← Back to team overview

yahoo-eng-team team mailing list archive

[Bug 1477261] [NEW] Juno Compute node unable to register hypervisor with Kilo Controller

 

Public bug reported:

Controller Node:
OS: openSUSE13.2
python-nova-2015.1.1.dev62-1.1.noarch
openstack-nova-conductor-2015.1.1.dev62-1.1.noarch
openstack-nova-scheduler-2015.1.1.dev62-1.1.noarch
openstack-nova-cert-2015.1.1.dev62-1.1.noarch
python-novaclient-2.23.0-2.4.noarch
openstack-nova-novncproxy-2015.1.1.dev62-1.1.noarch
openstack-nova-api-2015.1.1.dev62-1.1.noarch
openstack-nova-consoleauth-2015.1.1.dev62-1.1.noarch
openstack-nova-2015.1.1.dev62-1.1.noarch

Compute Node:
OS: openSUSE13.1
openstack-nova-compute-2014.2.4.dev56-1.1.noarch
python-novaclient-2.20.0-2.3.noarch
python-nova-2014.2.4.dev56-1.1.noarch
openstack-nova-2014.2.4.dev56-1.1.noarch

During the installation of OpenStack using a Kilo Controller node,  Kilo
Network node and a Juno compute node, I found that the compute node was
not registering the hypervisor with the controller.

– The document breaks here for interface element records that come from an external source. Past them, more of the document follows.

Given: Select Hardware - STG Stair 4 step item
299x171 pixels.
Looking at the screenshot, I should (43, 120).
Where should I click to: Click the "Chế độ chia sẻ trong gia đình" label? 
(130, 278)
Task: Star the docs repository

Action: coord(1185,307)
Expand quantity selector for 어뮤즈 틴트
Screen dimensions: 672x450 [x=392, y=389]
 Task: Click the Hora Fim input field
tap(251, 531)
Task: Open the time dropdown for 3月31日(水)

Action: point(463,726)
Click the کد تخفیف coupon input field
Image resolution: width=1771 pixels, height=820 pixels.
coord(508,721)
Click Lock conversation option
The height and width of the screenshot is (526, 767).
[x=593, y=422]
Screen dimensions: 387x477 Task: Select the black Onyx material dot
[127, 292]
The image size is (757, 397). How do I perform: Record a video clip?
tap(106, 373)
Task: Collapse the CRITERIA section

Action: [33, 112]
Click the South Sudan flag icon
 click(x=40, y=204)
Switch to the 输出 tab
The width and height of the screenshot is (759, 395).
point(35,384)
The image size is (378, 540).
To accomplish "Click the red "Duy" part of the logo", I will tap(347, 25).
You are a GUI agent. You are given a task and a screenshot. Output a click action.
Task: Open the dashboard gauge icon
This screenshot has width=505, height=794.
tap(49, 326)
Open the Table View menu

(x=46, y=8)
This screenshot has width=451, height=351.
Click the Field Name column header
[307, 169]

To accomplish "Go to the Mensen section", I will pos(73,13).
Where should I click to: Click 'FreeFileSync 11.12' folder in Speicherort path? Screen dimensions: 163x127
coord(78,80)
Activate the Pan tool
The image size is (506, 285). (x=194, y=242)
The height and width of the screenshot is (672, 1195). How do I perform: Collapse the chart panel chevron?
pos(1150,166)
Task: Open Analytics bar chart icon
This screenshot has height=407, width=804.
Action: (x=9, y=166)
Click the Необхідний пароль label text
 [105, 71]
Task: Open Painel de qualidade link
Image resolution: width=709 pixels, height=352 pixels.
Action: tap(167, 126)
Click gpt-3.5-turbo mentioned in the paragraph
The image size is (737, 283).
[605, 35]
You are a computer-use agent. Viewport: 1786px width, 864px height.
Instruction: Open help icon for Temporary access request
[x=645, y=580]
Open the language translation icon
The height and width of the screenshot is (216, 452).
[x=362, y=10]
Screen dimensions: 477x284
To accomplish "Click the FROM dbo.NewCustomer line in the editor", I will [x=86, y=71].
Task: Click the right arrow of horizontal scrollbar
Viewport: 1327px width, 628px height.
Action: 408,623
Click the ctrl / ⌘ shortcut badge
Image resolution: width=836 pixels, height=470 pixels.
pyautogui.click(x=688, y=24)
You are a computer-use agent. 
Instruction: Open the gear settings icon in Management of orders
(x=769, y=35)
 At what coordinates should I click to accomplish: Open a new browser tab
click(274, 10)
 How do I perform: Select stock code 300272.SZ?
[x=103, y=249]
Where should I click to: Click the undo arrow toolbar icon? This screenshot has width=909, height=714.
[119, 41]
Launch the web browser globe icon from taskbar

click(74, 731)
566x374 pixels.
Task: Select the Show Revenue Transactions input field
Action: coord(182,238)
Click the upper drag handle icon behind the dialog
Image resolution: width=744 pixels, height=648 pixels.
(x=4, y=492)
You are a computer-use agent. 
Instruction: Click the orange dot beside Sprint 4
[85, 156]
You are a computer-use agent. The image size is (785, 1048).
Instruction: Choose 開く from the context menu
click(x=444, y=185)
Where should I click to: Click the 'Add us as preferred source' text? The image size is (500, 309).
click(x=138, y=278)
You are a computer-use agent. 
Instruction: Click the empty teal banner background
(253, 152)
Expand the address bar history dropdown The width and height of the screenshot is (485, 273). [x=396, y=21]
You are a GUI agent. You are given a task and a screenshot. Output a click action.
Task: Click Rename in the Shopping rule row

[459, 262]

The hypervisor-list
output was empty but the service-list output showed the compute node.
After tracking through the code I found the root of the issue:

During nova-compute startup, I determined that the compute node will
check to see if it has already registered with the controller by
querying both the service and compute_nodes tables. I noticed that the
_get_service call was returning an exception.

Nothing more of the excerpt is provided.